Kotti & Co, Ende Mai 2014
Hier nochmal eine Art Zusammenfassung warum hat der Senat aus unserer Sicht den Volksentscheid so klar verloren hat:
1. weil die BerlinerInnen sehr genau hingeschaut haben, – auch hinter die PR Kulissen, die der Senat aufgestellt hat
2. weil der Senat die Tempelhof-Bebauung zur sozialen Wohnraumfrage gemacht hat, haben auch viele ihn genau daran gemessen
3. Wir haben verstanden, dass wir für dumm verkauft wurden, wenn behauptet wurde, da würden 4.700 Wohnungen zu bezahlbaren Mieten gebaut werden
4. Nur 1.700 der 4.700 Wohnungen sollten von kommunalen oder genossenschaftlichen Eigentümern gebaut werden, davon nur die Hälfte – 850 – angeblich „bezahlbar“ – eine weitere Nebelkerze, denn Bezahlbarkeit hört bei 6,-€ kalt eigentlich auf. 25% der Berliner Bevölkerung können sich diese Mieten niemals leisten.
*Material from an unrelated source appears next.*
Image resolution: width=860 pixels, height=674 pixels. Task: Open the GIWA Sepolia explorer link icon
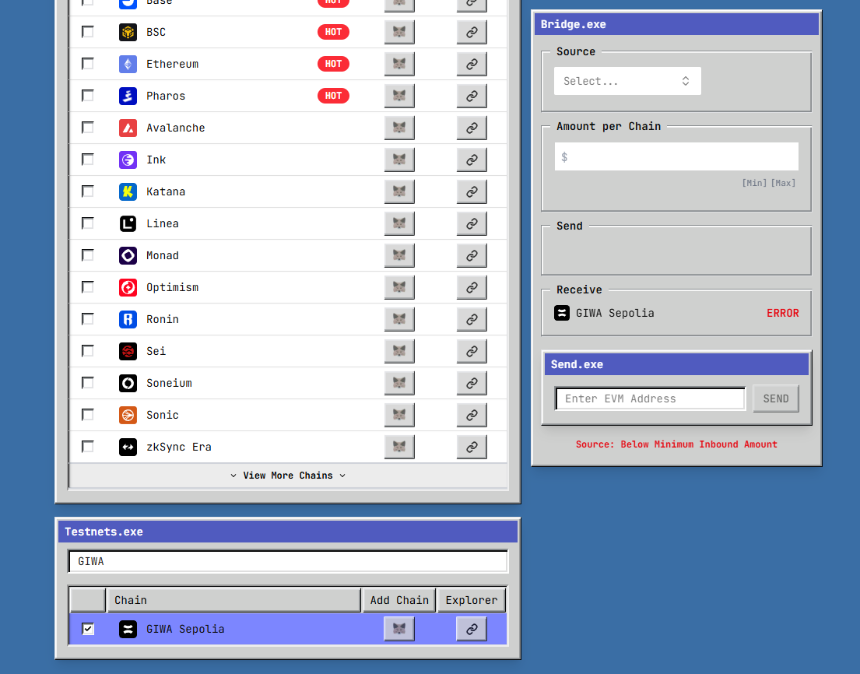pyautogui.click(x=472, y=629)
5. Weil die BerlinerInnen wissen, dass Neubau ihre heutigen Probleme mit den explodierenden Mieten nicht lösen wird.
6. Weil der Senat eine arrogante Zuspitzung des Stadtentwicklungsdiskurses gefahren hat. Der engagierten Zivilgesellschaft „100% Stillstand“ vorzuwerfen war einer demokratischen Auseinandersetzung nicht würdig.
7. Weil seit 2011 wenig passiert ist um MieterInnen im Bestand vor Verdrängung zu schützen.
8. Weil die BerlinerInnen verstanden haben dass es der Initiative T100% nicht um Partikularinteressen, sondern um das Gemeinwohl geht.
9. Weil die BerlinerInnen wissen dass stadtentwicklungspolitische Expertise längst bei vielen Inititiven selbst angesiedelt ist.
10. Weil die BerlinerInnen lieber *nein* als *ja* zu einem weiteren Großprojekt sagen, welches keine haushaltspolitische Nachhaltigkeit verspricht.
11. Weil Bürgerbeteiligung mit PR Agenturen höchstens simuliert werden kann und weil spätestens seit Stuttgart 21 die politische Klasse den gesellschaftlichen Auftrag um mehr Partizipation nicht umzusetzen vermag.
12. Weil die BerlinerInnen wissen, dass der sog. Ausgleich von Interessen, den die Politik anmahnt, letztendlich nicht die Interessen der Stadtgesellschaft, sondern den der Lobbyisten und des Bau-Politik-Klüngels sind.
13. Weil die BerlinerInnen, einen Ort, jenseits von Verwertung(sdruck), aber dafür mit Raum und freien Horizont brauchen.